*Directions*: Carry on the blog post about losing a friend and remembering a first Mother's Day, starting right after its last sentence.

Vicky Bates from Facebook Wednesday
My heart is breaking tonight because my dear friend and mentor Sally Baldwin died in her sleep last night. I just spoke with her last week about our lives and the direction we were taking. We always laughed and made fun of any troubles we were going through. She connected me with my son Rocky which showed me the path I needed to take to help others on their journeys. She gave to everyone without hesitation and it’s ironic her heart gave out at 59. She was a blessed soul who worked with people who lost children and I feel so privileged to have shared my life with her doing mother’s retreats. It will take me a long time to process this tragedy but I know she was welcomed on the other side by many spirits who she connected with here helping us find the answers to our own losses. I will always love you Sally and will continue to live up to the faith you put in me.
Sally will always remain in our hearts.
As we move forward with our journeys of love and loss I wanted to let you know that I will be revamping my blog, losingachildfindingyourself.tumblr.com. When I return I hope to offer more frequent content, additional features and increased opportunity for interaction with my readers.
I hope we continue to help each other through open hearts and shared love.
If anyone wants to contact me on days when things get out of sync I would be honored to offer help or my humble advice.
I remember my first Mother’s day. I had waited many years to become a mother. At the time we lived near Laguna Beach, California and decided to have brunch at one of the trendy boutique restaurants. Wearing a newly purchased sundress I strolled along the beach with my husband pushing our up-to-date stroller with my adorable “Gapped-out” baby in it.

*Supplied entries*:
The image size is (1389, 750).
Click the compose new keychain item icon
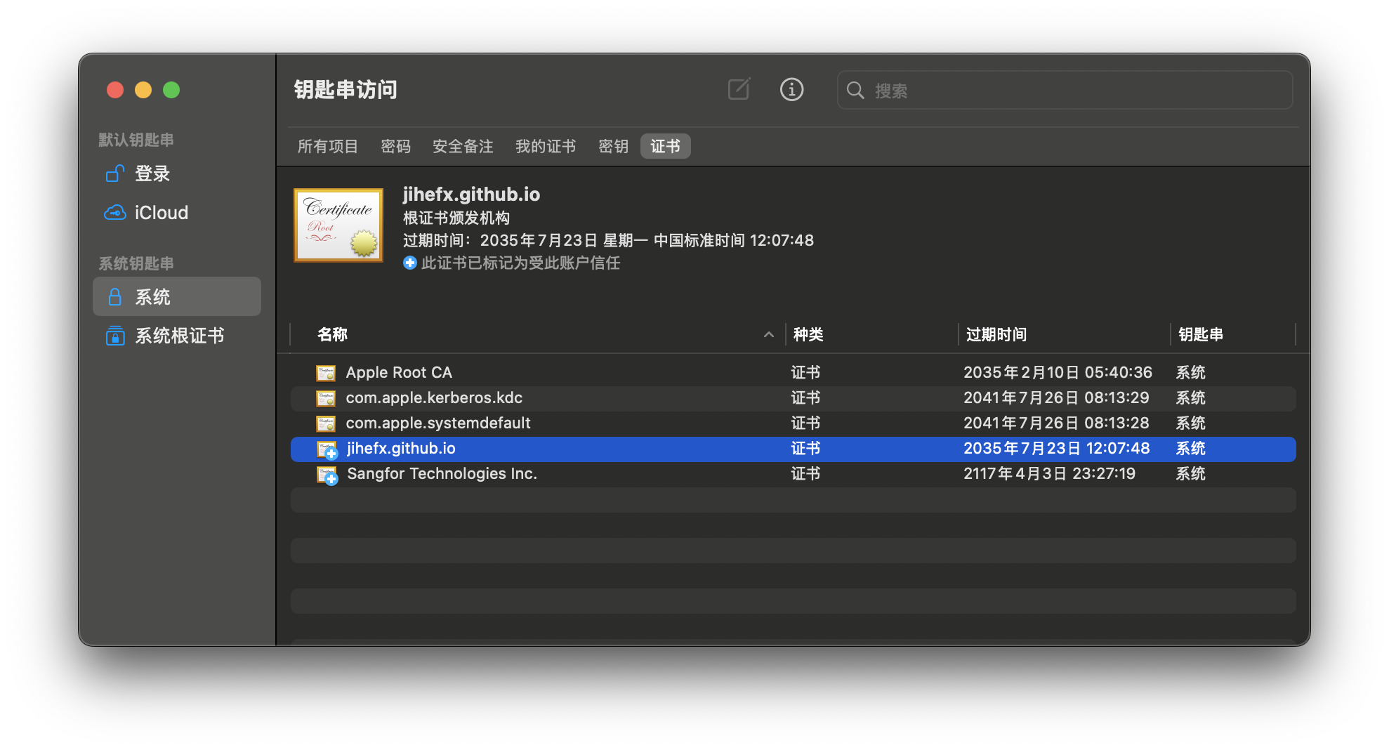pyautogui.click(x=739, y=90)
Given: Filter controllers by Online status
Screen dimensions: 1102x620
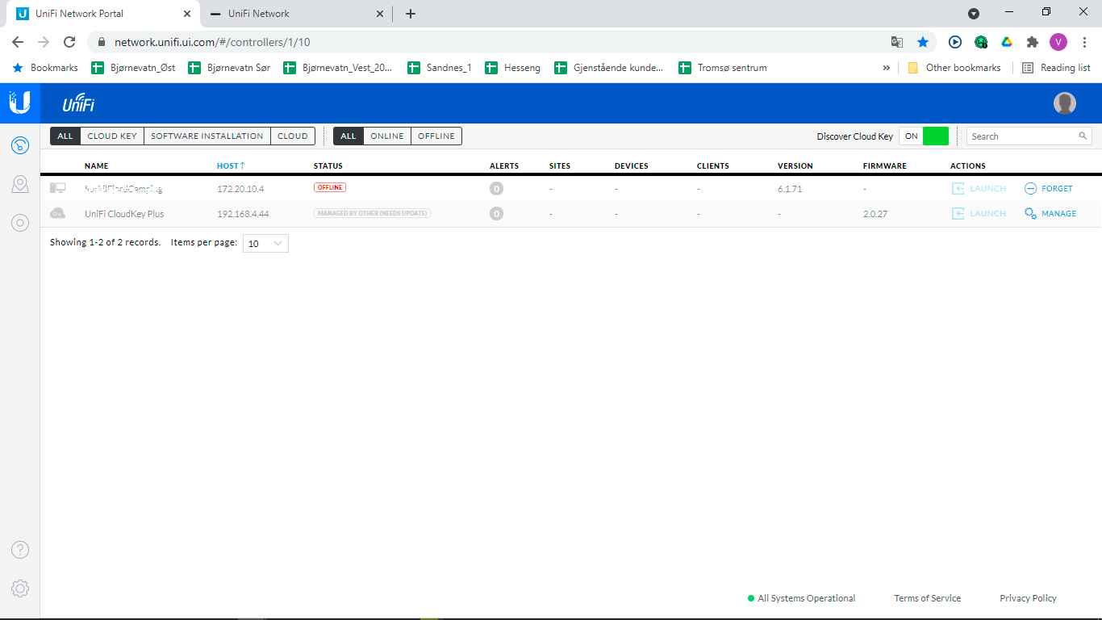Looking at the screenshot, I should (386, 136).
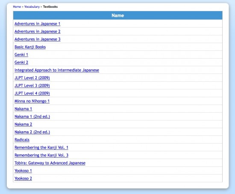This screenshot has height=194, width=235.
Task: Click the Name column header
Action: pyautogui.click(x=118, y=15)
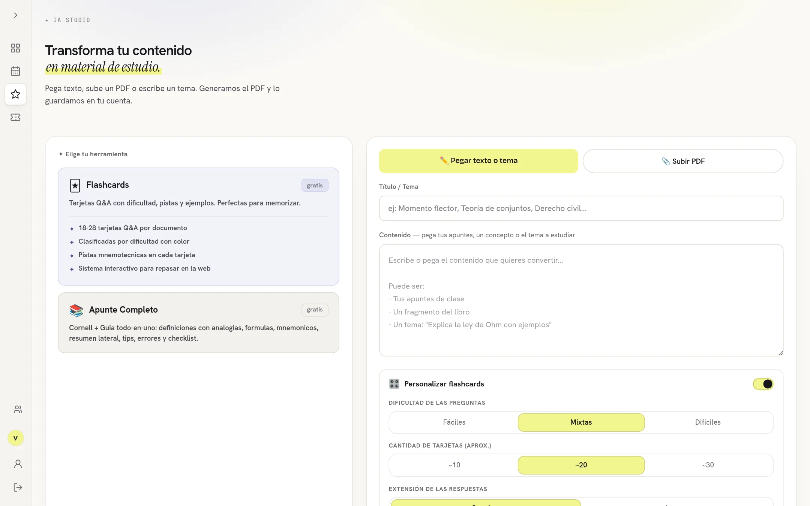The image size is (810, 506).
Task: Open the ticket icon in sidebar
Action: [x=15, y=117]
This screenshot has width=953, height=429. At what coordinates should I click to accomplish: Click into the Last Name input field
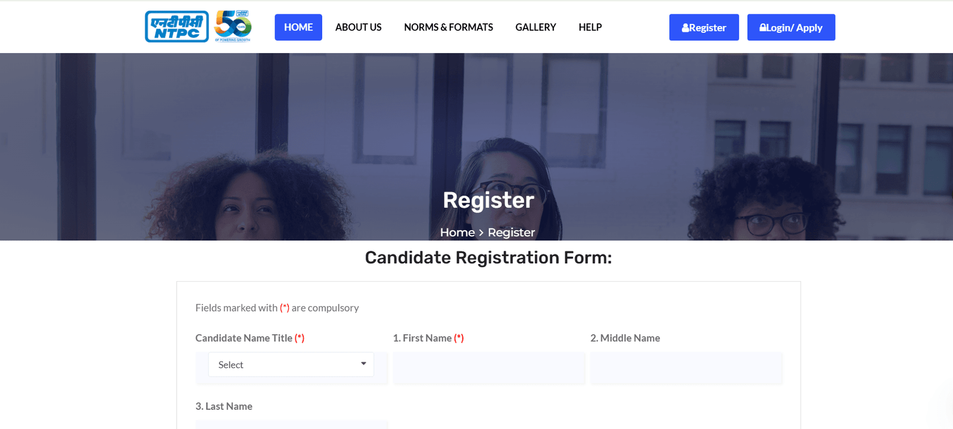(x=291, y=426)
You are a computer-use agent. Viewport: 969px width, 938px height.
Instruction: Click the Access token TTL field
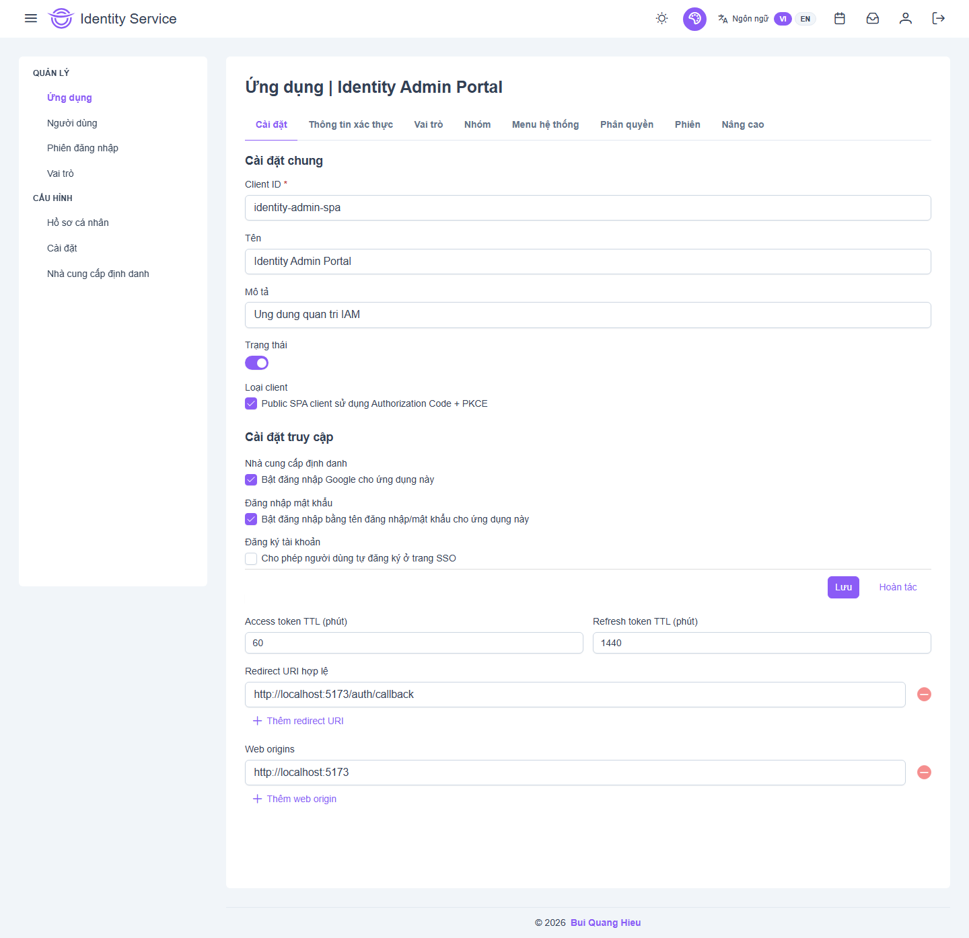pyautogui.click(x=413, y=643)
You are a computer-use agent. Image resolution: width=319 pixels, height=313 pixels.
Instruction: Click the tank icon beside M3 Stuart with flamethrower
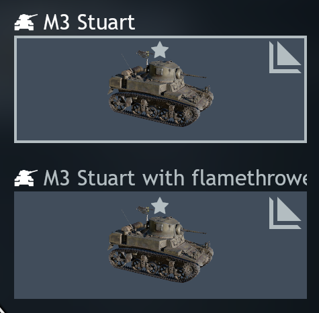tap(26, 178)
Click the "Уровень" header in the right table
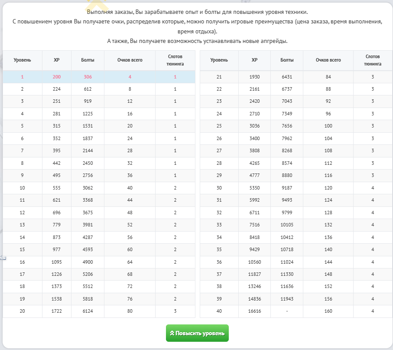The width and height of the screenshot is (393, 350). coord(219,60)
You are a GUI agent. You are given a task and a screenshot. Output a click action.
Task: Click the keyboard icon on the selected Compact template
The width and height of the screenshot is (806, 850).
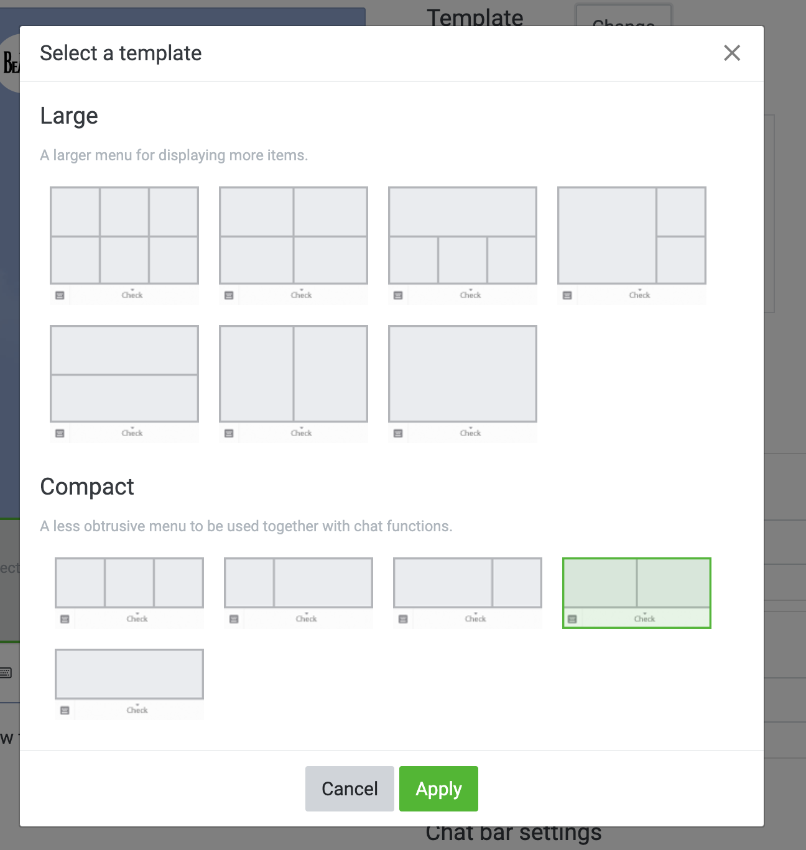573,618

* * *

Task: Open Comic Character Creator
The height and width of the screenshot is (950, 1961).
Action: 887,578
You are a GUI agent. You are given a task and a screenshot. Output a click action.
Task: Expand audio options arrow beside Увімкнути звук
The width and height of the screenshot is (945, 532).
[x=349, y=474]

==

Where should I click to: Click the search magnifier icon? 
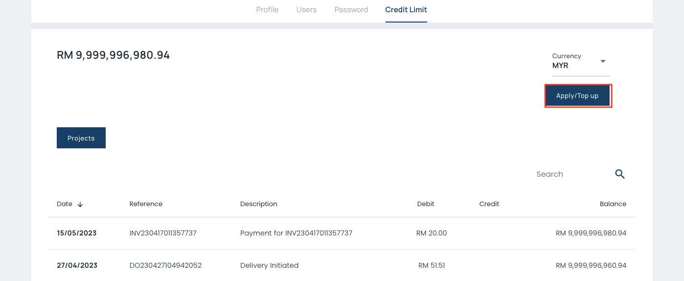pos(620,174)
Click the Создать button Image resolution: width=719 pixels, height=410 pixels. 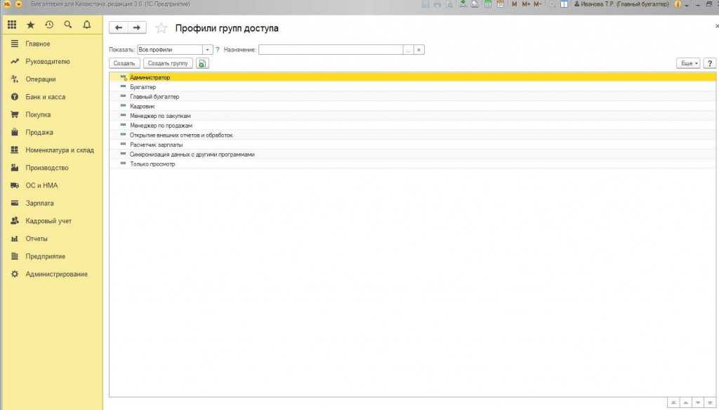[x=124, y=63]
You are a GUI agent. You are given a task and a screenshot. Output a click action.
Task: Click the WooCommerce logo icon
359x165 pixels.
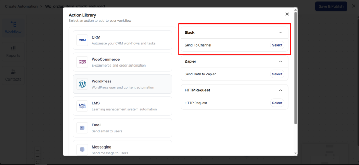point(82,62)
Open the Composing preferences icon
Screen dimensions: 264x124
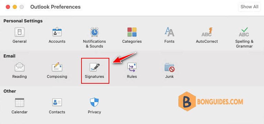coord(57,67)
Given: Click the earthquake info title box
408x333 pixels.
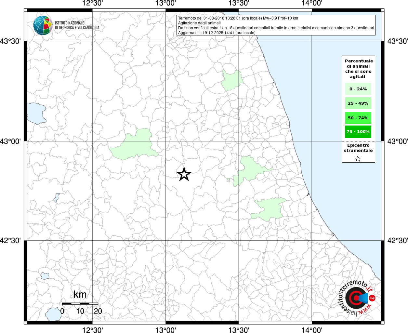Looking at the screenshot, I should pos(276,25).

*Exercise output*:
As we stood in line waiting for a table, Rocky began to whimper, slowly building to a cry that could have registered on the LA earthquake Richter scale. People started to turn around and twist in their sits. Why was he doing this to me? We finally gave up and left for home. As my son slept peacefully in his car seat, I stared out the window wondering why I couldn’t have the perfect mother’s day meal.
Life always has its moments, well-made plans turning inside out, but we continue to push our wills against even the worst odds. When you lose a child control evaporates but even while experiencing the worst loss we try to control and change some fraction of it to suit our desires. We go over and over our losses to make sense of what happened and how the situation could have turned out differently.
How many lessons and heartbreaks does one have to go through to give over to spirit and get out of the “why me”? I’m not saying we should give up and feel vacant, but we need to actively embrace our spirits and that of our children.
Trying to hold on to anything is an illusion. Although we live on this earth with a sense of permanence, families, houses, cars it’s not what matters, it’s an illusion. We need to have faith and trust that everything that happens is a part of our journey. Do we look to others and their lives and compare, wondering why it was our child and not theirs? Yes, we do.
Faith and trust are easy when life is good and going smoothly, but it’s not truly activated until we experience deep disappointment or worse yet, death. When we learn that this world and all of life is in constant motion, changing, adjusting, losing and gaining we will start to feel the grace of God and remember with fullness our children with the continual love they give everyday.
We need to turn our heavy, earth-bound desolation into a life lived in the flow of grace, up there with the higher vibration where our angels and our babies reside. When you work toward this goal you will find a beautiful quiet peace.
What name do you attach to a parent who loses a child? There are words like widow, widower and orphan but nothing for the parent.
If there were a proper name, something defined in the dictionary would it create an understanding of someone’s state of being?
Acknowledging what has changed and putting a name to it is such a minuscule step, but a step no less.
For many friends and family the thought of losing a child is too fearful to even think about, it becomes their worst nightmare, then one ordinary day you come and stand before them mirroring what could be as they say, a “there but for the grace of God” moment for them.
Seeing someone’s loss causes us to reflect on our own children’s lives.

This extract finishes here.